By then it had been raining for two solid weeks, of course, but that dawn it was raining something like four inches an hour, especially between five and seven a.m. If my dad was concerned, he’d never said anything around me in the days before the disaster. I don’t remember my mom saying anything either until that very morning. My dad had already left for the plant when I came down for breakfast that day. My mom said he had left sometime in the middle of the night. And I could see as I ate my Cheerios that she was worried. (Cheerios. What a weirdly happy memory Cheerios have become for me. Eating them once upon a time had just seemed so normal.)

The last time I ever saw my dad had been the night before. The last time I ever saw my mom? That morning. She actually went to work, though I’ll never know if she went knowing the dam had been breached. But I think she did. I think she went knowing that she was doing something that was either very stupid or very brave. I opened the back door and let Maggie, a shelter dog that looked a lot like a black Lab but was really a mutt, run into the woods way behind our house to poop, and watched for a moment as she wrestled with a piece of birch bark that was at the edge of our lawn. She didn’t play with it long because she never much liked the rain. She was nine and very, very sweet. In the winter she slept in a dog bed we kept near the woodstove, but in the summer she slept on the window seat in my bedroom.

After I let her back inside, I went to school, took my physics final, and went to the cafeteria. Then I watched the world—at least the corner where I had lived since I was a little girl—go completely to shit.

Chapter 2

It would be months
before I would meet Cameron. Or, I guess, before I would find Cameron.

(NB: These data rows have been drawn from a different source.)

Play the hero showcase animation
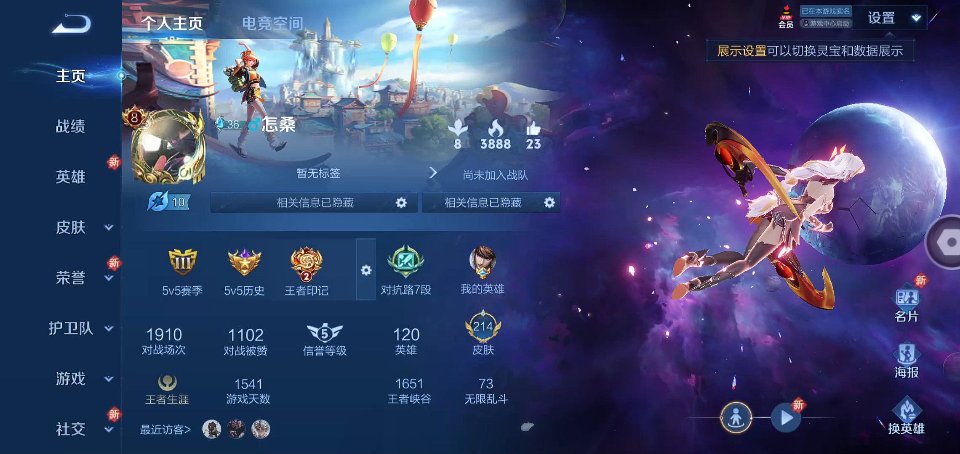Screen dimensions: 960x454 785,418
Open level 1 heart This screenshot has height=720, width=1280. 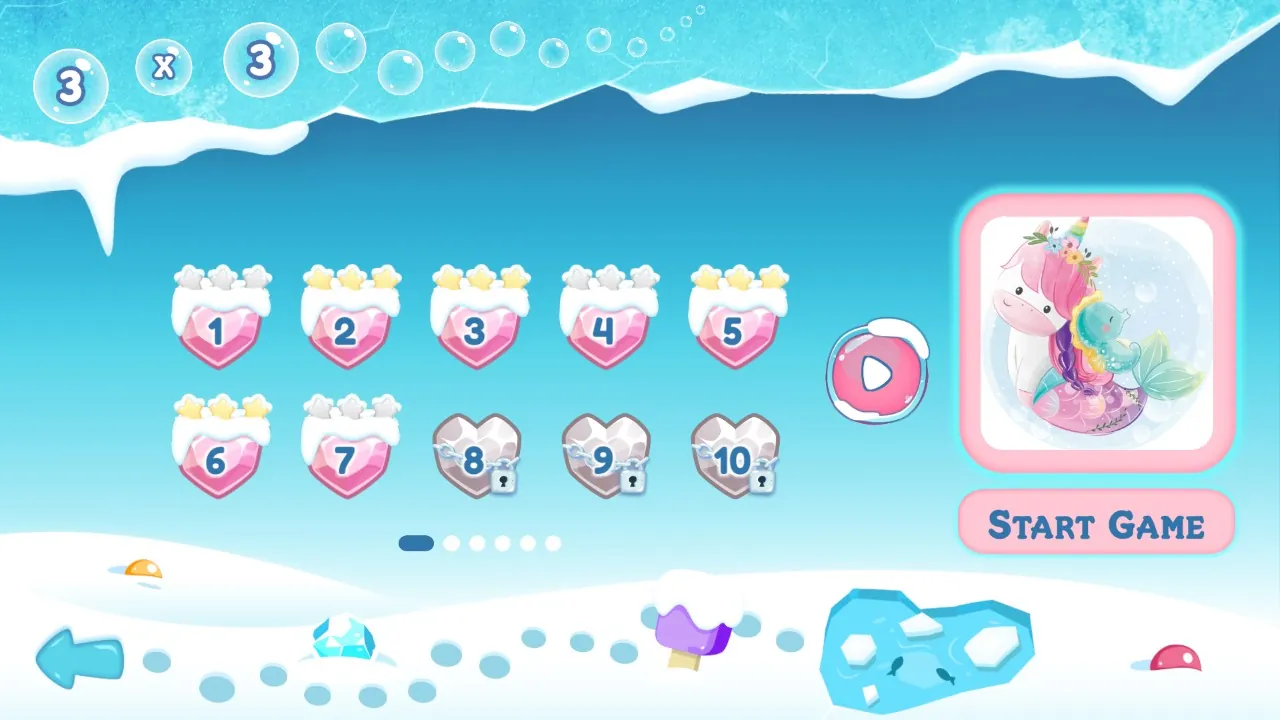218,330
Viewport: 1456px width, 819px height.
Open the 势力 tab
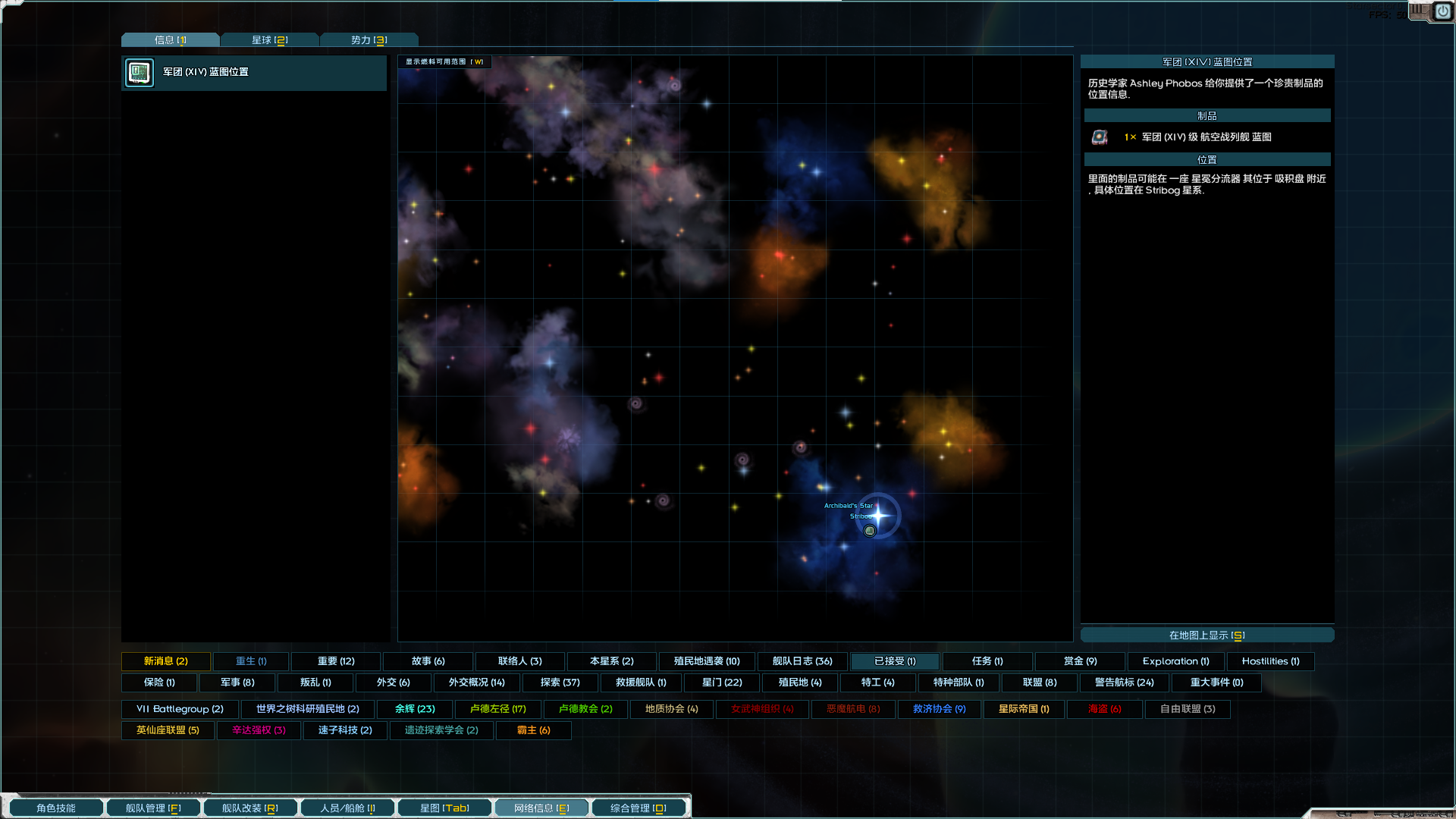369,40
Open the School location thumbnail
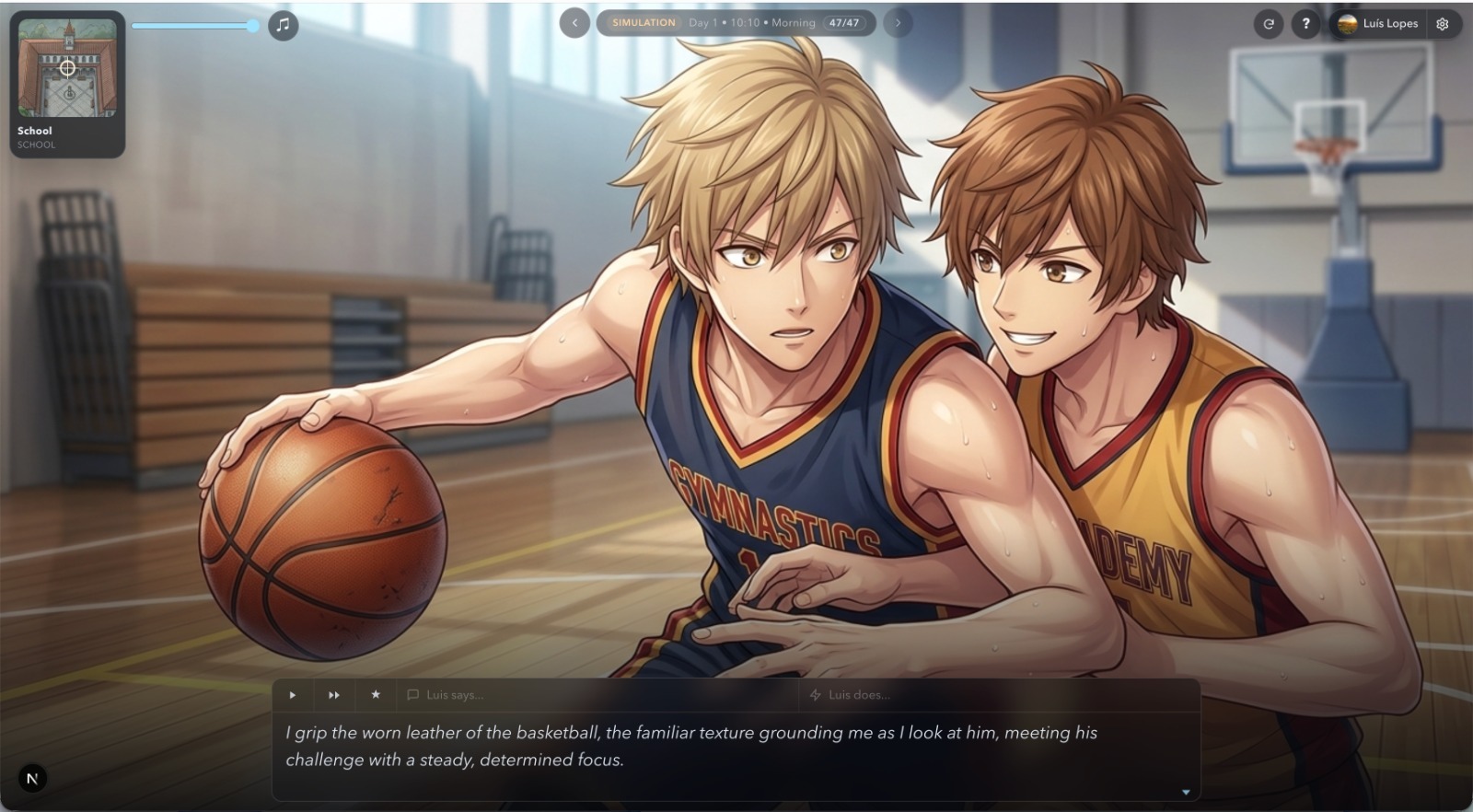The width and height of the screenshot is (1473, 812). coord(67,83)
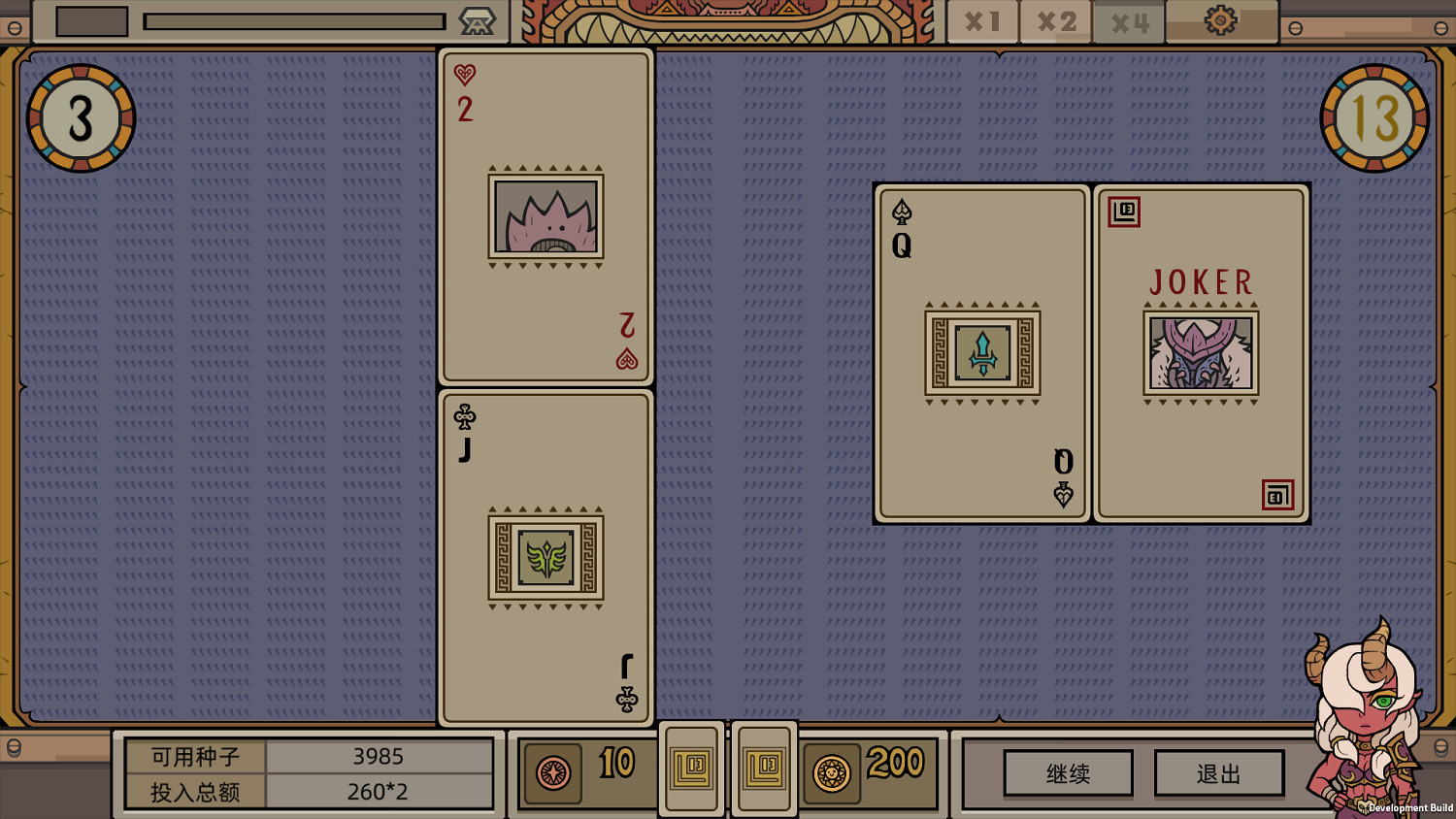
Task: Click the gold sun coin icon next to 200
Action: (833, 773)
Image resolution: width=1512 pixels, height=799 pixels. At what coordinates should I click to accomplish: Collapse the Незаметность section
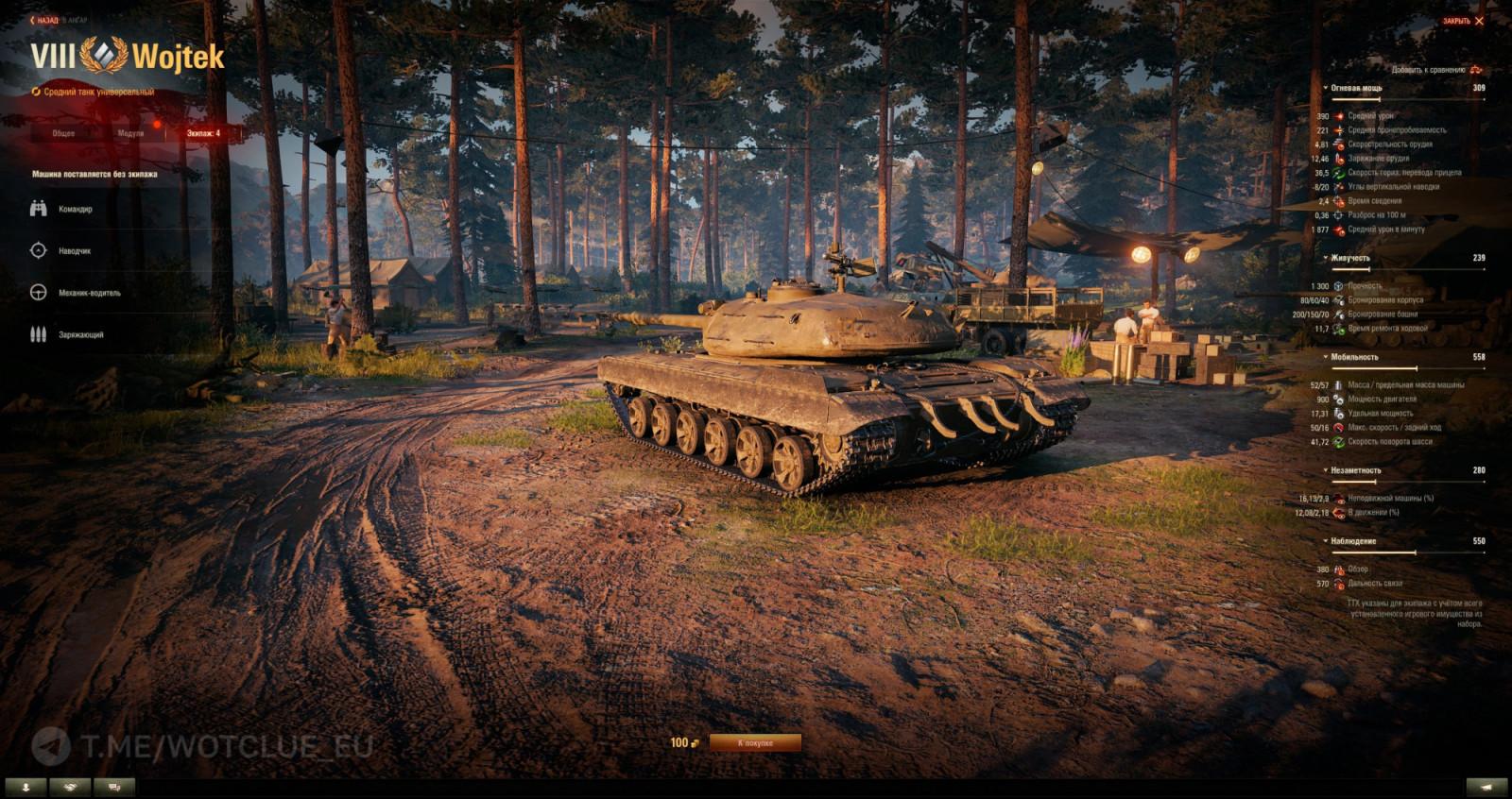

Here’s the weirdest part: I had always completely sucked as a babysitter. I just wasn’t into it. I really wasn’t into kids. When I was in sixth grade, I took a babysitter’s course at the library in Reddington. It was my mom’s idea, not mine. (Yeah, we fought about that, too. But I went.) It met once a week after school for six weeks, and it taught us things like what to put in a babysitter’s bag. The woman teaching it, who was kind of like the social workers I’d meet when I was older but was also seriously New Age, said we should put a flashlight and first-aid stuff in a special bag we would always bring with us when we had a job. (And by “first-aid stuff,” she meant Bactine and Band-Aids, not iodide pills.) She also said we should include things to entertain little kids. So, while mine did have a couple of Band-Aids, mostly I wedged picture books and little paperbacks like
Junie B. Jones
and
Bunnicula
into it. I stuffed paper dolls and Barbie dolls (lots of Barbie dolls) and Magic Markers into it. It was kind of retro. I also put in a lot of my dress-up feather boas. I don’t know why. My dad said it was so I could tie the kids up when they misbehaved. Nope. As you can see, I was a lot more comfortable babysitting little girls than little boys. As I recall, I didn’t have the slightest idea how to entertain little boys. The few times I babysat a boy it was always Michael Dinnan, and I just plopped him in front of his Xbox and let him go to town killing things and blowing shit up.